AFP'ye konuşan Carvajal, "Sadece bir biyolojik hazineyi ortaya çıkarmakla kalmadık aynı zamanda 400 yıllık bir mayanın sessizce yerelleşmesine tanıklık ettik" ifadelerini kullandı.

Daha önce de başka tarihi mayaları bulan Carvajal Quito'daki eski Fransiskan bira imalathanesi hakkında bilgilere özel bira dergilerinde rastlamış.

1 yıllık bir çabanın ardından Carvajal 2008 yılında bu tarihi imalathanede kullanılan meşe fıçılardan birini elde etmeyi başarmış. Fıçıyı 1537 ve 1680 yılları arasında inşa edilen ve şu anda müze olarak kullanılan bir manastırda bulmuş.

Fıçıdan bir parça çıkaran Carvajal mikroskop yardımıyla küçük maya örnekleri bulmayı başarmış. Uzun süren bir çabanın ardından bu mayayı tekrar canlandıran Carvajal, örneği laboratuvar tüplerinde çoğaltmış.

Bira imalatçısı bir aileden gelen Carvajal, Fransiskanların 16'ncı yüzyılda kullandığı formülü kabaca anlatan bir makale okuduktan sonra parçaları yavaş yavaş birleştirerek tarçın, incir, karanfil ve şeker kamışı kullanılan mayalama formülünü yeniden oluşturmuş.

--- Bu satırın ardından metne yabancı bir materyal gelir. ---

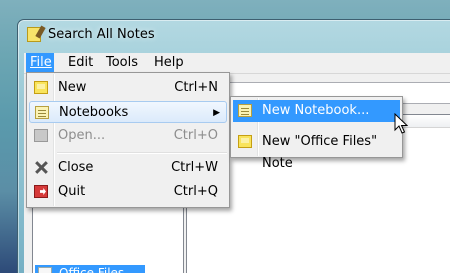 This screenshot has height=273, width=450. Describe the element at coordinates (41, 192) in the screenshot. I see `quit-icon` at that location.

10 yıllık araştırma ve denemelerin sonucunda Carvajal 2018 yılında birayı evinde üretmeye başlamış ama pandemi nedeniyle ticari üretim gecikmiş.

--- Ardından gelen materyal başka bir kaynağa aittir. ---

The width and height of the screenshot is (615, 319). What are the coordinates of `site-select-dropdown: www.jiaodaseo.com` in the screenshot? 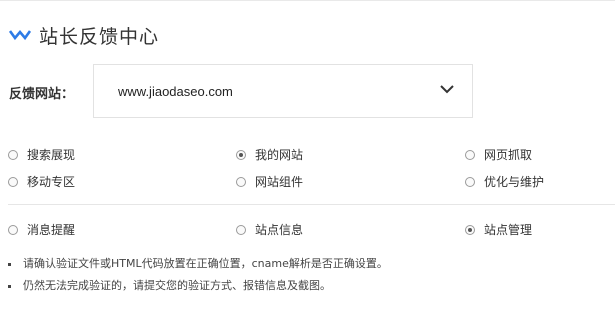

Toplu üretimin ne zaman başlayacağı belli olmayan bira hakkında Carvajal çalışmasını "moleküler düzeyde yapılan bir yoğun bakıma" benzetiyor.

Tarihçi Javier Gomezjurado da San Fransisco Manastırı'nın Latin Amerika'daki en eski bira imalathanesi olduğunu vurguluyor.

1566'da faaliyete başladığını vurgulayan Gomezjurado o zaman sadece 8 keşiş bulunduğunu ve üretimin çok düşük düzeyde olduğunu belirtiyor.

Sektörün sanayileşmesi ile eski formüller kaybolurken bira fabrikası da 1970 yılında kapatılmış.